◆ **What to work on**
Would you please output, word for word, the span of the listing below that opens on the line containing "Task: Click the green minimize window button" and closes on the line containing "Image resolution: width=1806"? Include both ends and nothing more.

◆ **Data extracts**
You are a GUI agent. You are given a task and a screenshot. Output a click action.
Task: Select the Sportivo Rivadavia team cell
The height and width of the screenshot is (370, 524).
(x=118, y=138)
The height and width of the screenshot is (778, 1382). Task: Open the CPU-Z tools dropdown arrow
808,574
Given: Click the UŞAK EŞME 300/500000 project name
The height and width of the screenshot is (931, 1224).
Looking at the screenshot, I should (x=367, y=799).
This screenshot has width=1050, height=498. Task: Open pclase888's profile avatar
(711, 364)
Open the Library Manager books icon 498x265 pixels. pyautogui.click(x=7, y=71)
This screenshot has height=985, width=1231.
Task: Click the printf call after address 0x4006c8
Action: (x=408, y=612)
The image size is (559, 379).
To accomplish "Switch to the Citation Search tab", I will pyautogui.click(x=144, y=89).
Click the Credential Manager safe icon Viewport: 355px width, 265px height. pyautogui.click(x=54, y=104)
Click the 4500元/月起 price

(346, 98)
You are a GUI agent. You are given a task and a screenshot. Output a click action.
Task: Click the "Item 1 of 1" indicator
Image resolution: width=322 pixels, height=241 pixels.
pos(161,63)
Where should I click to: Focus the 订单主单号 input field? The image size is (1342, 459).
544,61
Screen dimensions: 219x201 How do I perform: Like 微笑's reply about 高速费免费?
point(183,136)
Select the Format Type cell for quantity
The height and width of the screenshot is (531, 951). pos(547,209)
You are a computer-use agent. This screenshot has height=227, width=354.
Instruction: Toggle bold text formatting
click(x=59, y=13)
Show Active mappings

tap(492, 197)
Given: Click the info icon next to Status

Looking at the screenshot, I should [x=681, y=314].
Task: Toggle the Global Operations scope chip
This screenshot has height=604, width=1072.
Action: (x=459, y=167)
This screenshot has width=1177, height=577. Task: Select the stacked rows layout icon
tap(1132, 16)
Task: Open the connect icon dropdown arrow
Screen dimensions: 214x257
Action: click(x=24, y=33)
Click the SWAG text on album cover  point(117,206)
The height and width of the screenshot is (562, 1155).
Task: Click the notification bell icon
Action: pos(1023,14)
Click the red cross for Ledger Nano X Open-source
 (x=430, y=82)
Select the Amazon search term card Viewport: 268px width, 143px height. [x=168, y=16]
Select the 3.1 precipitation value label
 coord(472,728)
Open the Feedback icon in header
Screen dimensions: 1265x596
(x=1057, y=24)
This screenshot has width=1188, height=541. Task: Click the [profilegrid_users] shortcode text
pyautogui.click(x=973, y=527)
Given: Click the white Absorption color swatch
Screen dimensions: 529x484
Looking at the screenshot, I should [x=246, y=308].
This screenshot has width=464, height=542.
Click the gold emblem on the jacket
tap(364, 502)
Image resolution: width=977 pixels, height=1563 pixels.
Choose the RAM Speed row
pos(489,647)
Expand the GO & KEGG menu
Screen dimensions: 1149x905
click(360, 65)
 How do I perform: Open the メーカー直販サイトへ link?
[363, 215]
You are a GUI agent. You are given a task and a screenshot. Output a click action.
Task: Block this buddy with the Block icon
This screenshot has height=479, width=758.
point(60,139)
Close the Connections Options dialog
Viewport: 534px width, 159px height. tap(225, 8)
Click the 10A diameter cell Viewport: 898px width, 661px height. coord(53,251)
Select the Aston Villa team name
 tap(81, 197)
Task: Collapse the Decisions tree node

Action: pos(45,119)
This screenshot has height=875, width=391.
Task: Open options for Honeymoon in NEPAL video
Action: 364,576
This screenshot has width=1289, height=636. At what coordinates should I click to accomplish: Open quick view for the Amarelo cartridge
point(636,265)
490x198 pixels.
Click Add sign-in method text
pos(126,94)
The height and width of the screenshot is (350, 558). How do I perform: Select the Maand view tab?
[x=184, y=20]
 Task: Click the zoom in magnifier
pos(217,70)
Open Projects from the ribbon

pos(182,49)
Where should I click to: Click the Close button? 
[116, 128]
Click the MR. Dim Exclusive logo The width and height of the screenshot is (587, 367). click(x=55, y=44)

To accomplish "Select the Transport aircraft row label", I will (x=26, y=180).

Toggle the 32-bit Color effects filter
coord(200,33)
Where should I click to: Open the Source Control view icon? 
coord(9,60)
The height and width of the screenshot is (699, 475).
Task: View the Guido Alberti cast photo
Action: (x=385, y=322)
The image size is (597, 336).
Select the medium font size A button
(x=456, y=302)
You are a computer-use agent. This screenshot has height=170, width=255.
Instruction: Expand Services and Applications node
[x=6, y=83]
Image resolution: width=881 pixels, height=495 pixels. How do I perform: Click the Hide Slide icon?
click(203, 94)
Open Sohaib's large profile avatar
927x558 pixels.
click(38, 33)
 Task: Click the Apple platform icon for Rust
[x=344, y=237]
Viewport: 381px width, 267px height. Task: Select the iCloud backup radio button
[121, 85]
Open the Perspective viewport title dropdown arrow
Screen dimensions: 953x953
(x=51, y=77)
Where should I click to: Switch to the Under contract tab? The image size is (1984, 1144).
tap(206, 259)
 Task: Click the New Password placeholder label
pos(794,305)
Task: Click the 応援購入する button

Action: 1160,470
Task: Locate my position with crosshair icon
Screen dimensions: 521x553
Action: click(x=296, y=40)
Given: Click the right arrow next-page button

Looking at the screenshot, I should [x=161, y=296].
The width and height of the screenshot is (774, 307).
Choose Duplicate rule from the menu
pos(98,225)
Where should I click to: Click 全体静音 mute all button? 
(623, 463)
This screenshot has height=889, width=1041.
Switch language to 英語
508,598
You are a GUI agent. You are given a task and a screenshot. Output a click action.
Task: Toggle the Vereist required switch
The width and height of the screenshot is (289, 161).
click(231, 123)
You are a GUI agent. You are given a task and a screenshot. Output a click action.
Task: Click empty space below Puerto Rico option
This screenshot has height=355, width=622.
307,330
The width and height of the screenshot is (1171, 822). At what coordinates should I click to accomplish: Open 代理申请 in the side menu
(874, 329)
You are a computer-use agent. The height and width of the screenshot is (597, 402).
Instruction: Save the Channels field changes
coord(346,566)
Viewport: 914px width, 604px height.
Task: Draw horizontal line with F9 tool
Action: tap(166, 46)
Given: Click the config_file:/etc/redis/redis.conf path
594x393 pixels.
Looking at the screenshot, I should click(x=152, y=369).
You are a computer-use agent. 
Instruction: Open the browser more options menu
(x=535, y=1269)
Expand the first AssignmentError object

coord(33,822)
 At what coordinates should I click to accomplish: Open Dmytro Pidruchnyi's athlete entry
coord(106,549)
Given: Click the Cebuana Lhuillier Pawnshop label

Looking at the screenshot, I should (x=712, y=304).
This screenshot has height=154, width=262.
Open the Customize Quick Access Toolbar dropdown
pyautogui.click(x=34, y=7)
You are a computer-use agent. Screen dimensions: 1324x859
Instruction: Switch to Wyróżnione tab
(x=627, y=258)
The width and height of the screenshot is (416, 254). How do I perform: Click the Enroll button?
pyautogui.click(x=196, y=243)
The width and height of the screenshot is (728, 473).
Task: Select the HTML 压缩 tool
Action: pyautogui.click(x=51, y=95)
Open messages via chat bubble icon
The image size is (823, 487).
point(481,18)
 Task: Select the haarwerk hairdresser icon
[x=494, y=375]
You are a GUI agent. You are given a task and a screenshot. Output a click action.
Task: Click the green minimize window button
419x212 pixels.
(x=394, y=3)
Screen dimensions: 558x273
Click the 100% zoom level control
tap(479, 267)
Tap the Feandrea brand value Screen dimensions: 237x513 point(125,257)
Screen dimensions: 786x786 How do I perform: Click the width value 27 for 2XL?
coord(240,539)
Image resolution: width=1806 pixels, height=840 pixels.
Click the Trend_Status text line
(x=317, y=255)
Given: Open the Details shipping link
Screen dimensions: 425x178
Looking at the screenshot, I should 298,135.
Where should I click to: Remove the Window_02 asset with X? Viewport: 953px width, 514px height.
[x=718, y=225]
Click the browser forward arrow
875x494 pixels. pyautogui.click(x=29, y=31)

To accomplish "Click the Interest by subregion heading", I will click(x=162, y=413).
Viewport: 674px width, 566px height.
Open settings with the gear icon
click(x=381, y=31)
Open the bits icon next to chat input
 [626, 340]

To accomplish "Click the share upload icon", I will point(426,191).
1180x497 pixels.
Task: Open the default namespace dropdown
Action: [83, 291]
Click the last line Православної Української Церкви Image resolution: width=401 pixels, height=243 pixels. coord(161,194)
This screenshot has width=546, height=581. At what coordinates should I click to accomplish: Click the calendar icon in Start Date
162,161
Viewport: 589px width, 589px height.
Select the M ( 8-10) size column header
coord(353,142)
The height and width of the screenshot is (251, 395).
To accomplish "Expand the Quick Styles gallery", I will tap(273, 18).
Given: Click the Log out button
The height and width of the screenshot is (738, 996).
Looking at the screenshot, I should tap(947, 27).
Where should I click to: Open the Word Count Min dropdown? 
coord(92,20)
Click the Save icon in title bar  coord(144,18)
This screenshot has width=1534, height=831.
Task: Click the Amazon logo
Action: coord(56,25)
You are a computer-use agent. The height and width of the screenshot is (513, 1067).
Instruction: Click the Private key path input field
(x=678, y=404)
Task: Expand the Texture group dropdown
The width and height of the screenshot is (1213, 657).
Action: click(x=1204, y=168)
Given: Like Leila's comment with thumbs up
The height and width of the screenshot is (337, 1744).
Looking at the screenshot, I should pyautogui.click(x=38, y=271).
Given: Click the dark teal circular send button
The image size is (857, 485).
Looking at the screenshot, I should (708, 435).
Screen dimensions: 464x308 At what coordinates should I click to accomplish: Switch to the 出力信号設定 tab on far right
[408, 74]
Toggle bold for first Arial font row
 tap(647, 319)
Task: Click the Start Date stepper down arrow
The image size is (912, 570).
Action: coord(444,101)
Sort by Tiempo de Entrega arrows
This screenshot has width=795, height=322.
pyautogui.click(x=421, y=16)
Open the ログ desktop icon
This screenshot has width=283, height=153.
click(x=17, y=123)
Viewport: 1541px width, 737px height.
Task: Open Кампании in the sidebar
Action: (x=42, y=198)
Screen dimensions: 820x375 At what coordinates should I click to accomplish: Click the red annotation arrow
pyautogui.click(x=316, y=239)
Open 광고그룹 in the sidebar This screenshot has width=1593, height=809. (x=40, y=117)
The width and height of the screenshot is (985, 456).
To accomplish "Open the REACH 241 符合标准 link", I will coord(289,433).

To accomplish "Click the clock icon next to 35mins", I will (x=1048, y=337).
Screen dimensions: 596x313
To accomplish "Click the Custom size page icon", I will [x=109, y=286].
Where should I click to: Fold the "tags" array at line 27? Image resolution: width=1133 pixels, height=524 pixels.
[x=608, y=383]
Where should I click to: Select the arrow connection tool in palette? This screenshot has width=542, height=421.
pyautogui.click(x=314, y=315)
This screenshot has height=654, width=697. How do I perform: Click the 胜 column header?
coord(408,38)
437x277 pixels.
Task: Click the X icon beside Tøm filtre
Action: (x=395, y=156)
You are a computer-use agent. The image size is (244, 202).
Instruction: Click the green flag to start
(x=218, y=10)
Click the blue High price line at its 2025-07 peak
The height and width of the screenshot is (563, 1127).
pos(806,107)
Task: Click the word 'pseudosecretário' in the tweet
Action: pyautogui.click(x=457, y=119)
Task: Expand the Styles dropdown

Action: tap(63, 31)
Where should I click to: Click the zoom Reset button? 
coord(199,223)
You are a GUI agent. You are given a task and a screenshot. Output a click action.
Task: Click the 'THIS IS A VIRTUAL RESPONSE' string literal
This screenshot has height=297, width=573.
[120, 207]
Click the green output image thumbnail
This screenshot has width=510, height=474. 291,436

◆ **Answer below**
Task: Click the green minimize window button
419x212 pixels.
(x=394, y=3)
Screen dimensions: 558x273
Click the 100% zoom level control
tap(479, 267)
Tap the Feandrea brand value Screen dimensions: 237x513 point(125,257)
Screen dimensions: 786x786 How do I perform: Click the width value 27 for 2XL?
coord(240,539)
Image resolution: width=1806 pixels, height=840 pixels.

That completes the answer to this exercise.